Profetik untuk semua

Dari GBI Danau Bogor Raya
Lompat ke: navigasi, cari
Renungan Khusus 2019.jpgRenungan Khusus 2019-1x1.jpg
Renungan khusus
Tanggal11 Desember 2022
PenulisTwin Hosea Widodo Kristyanto, ST, MT
Renungan khusus lainnya

Selama ini beredar anggapan bahwa kehidupan yang profetik hanyalah bagi orang dari pelayanan tertentu saja, misalnya para pendoa, pelayan pujian dan penyembahan serta pengkhotbah.

Bahkan, ada yang menganggap bahwa kehidupan yang profetik adalah kehidupan yang (terlalu) "ngeroh" dan tidak semua orang harus hidup dengan gaya seperti itu. Apakah benar bahwa kehidupan yang profetik atau bernuansa kenabian hanya untuk pelayanan tertentu saja? Apakah gaya hidup yang dikatakan "ngeroh" tersebut masih relevan saat ini?

Karunia profetik sendiri adalah pemberian dari Tuhan kepada seseorang supaya ia dapat melayani pekerjaan Tuhan. Seorang imam perlu dipenuhi oleh Roh Allah, supaya dapat mengerti apa yang harus dilakukan untuk mengerjakan panggilan Tuhan yang dipercayakan kepadanya. Tuntunan Roh akan memastikan seseorang melakukan pekerjaan Tuhan dengan tepat sasaran dan sesuai dengan kehendak Allah.

Nadab dan Abihu, putra Harun, pernah membawa api asing karena melakukan pekerjaan Tuhan dengan cara yang tidak sesuai prosedur. Hal tersebut mengindikasikan bahwa mereka melayani Tuhan tanpa pimpinan Roh Allah (dengan kekuatan dan pemahaman sendiri). Narasi api asing ini memperlihatkan kepada kita bahwa bahkan seorang imam Lewi pun belum tentu hidup secara profetik. (Imamat 10:1-2)

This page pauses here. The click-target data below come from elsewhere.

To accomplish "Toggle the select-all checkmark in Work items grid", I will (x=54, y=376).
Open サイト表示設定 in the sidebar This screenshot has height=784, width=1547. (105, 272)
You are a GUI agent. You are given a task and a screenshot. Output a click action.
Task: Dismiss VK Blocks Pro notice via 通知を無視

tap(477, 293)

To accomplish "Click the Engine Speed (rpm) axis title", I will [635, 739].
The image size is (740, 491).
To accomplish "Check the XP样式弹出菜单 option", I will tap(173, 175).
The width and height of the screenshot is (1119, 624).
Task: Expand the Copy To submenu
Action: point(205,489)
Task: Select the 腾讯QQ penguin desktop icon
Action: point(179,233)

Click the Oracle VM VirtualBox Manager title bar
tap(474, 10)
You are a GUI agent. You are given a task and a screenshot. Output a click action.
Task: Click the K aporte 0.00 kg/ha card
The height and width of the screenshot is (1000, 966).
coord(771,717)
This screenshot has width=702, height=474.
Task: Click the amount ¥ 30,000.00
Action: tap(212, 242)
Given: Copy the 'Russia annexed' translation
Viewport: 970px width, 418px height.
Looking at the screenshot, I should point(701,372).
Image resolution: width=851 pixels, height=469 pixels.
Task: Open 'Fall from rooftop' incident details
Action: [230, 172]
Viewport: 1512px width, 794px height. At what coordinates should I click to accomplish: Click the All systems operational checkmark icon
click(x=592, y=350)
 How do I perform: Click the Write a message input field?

Jadi, apakah makna kata ‘profetik’ itu? Profetik berasal dari kata dasar prophet yang artinya nabi. Kata ‘nabi’ sendiri berasal dari bahasa Ibrani navi/nabiy (נָבִיא) yang diadaptasi ke dalam bahasa Yunani prophetes (προφήτης) yang berarti juru bicara (spokesman). Seperti makna dari bahasa aslinya, nabi adalah penyambung lidah Allah bagi umat-Nya melalui kata-kata nubuatan. Suara kenabian (prophetic utterance) dapat berupa teguran, penghiburan, peringatan, nasihat, dan pesan Allah terkait apa yang akan Tuhan kerjakan di masa depan. Sehingga, profetik adalah segala sesuatu yang berkaitan dengan fungsi kenabian.

Berangkat dari pengertian itu, maka gaya hidup yang profetis dapat diartikan sebagai kehidupan yang senantiasa terkoneksi dengan Allah, menangkap suara-Nya, dan menyampaikan-Nya kepada orang lain. Tujuannya adalah supaya kehendak Allah dapat tercapai atas suatu komunitas.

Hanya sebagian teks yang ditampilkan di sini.